Wednesday, May 7, 2014

Bullet Point Analysis: Boost Mobile Moves Defensive - The Battleground 40, 50, 60 Price Points


On May 6, Boost Mobile replaced its old monthly plan portfolio with a new Unlimited Select plans at three price points and specific data thresholds.


The prepaid sector is often characterized by high churn profiles and low credit scores. However, it is also a sector with high revenue and subscriber growth potential, courting feature phone upgraders (either prepaid customers or postpaid users looking for better deals in prepaid).  Sprint has made big bets on prepaid as a corporate growth engine. Prepaid subs represents 28% of the overall Sprint customer base.  Various sub brands (Assurance, Boost Mobile, Virgin Mobile) address specific prepaid demographics.  Yet 1Q14 was a bad quarter for prepaid with 465K losses, most of it blamed on Assurance brand losses. Boost's unlimited plans (along with Virgin Mobile's Beyond Talk plans) that garner higher monthly ARPU is clearly an important revenue component to Sprint's prepaid strategy and needs to be protected.  

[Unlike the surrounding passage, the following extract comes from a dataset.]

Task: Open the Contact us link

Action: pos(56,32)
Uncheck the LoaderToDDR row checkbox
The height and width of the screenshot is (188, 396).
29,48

Now with Boost's new plans at $40, $50 and $60, these numbers are the magic competitive price points to wage the prepaid war in mid to late 2014.  Boost Mobile is merely catching up defensively to rivals that already presented those price points and sometimes the same data thresholds.  

  • AT&T's flanker brands Aio/Cricket is in integration mode but Aio's price points and data thresholds match directly with the new Boost plans.  AT&T has been very vocal about being aggressive in attaining growth at the 'low end' using Cricket and will be a threat Boost.   Tactically, it's likely that the unified Cricket portfolio will come out with the added lower $40 price point (Currently $50-$70).  Moreover, AT&T's mid-April GoPhone plan action added a $40/500 MB plan to match T-Mobile's $40 Simple Starter launched earlier 10 days earlier.
  • T-Mobile's MetroPCS plan portfolio already has the same price points and always has been a strong competitor to Boost. By T-Mobile's 1Q14 prepaid earnings metrics, MetroPCS is doing well and though T-Mobile doesn't break out its contribution, the company added 465K prepaid users.  T-Mobile's internal code word in launching new markets is Apollo. The company is up to 30 new markets and continuing.  This Metro expansion has not only eaten into Cricket marketshare, it certainly has impacted Boost.    

Every competitor has its own differentiation despite the same price points. The challenge is to communicate this to the target audience and cut through the usual selection criteria of device and plan pricing.
  • AT&T's GoPhone portfolio has the advantage of built-in international calling and messaging while rivals MetroPCS and Boost need international package add-ons.  
  • The new Cricket has high hopes and promise for its parent. Its primary focus is to recapture lost ground from MetroPCS and Boost will be impacted in the mix. It's uncertain if Muve music, which was an apparent differentiator, will continue to be promoted.  UPDATE: Muve Music is said to be on the auction block. Certainly, at a minimum, the expanded underlying AT&T LTE footprint and perhaps speed will be touted.
  • MetroPCS continues to expand in an effort to migrate its legacy CDMA users (featurephone) to new LTE handsets on top of expanding its distribution to grab marketshare in new markets.  Boost's plans again are catching up to MetroPCS.
Boost Mobile needed to make its latest portfolio change to keep up with its main competitors.  There aren't any features in the new Unlimited Select plans that stand out against competitors. Boost Shrinkage discount approach is unique but how well does that retain a fickle customer segment?  Cricket and AT&T plans stand out as unlimited international texting (and limited international calling for GoPhone) are baked in.  Metro and Boost need to figure out if these features are competitively substantial in winning prepaid monthly adds.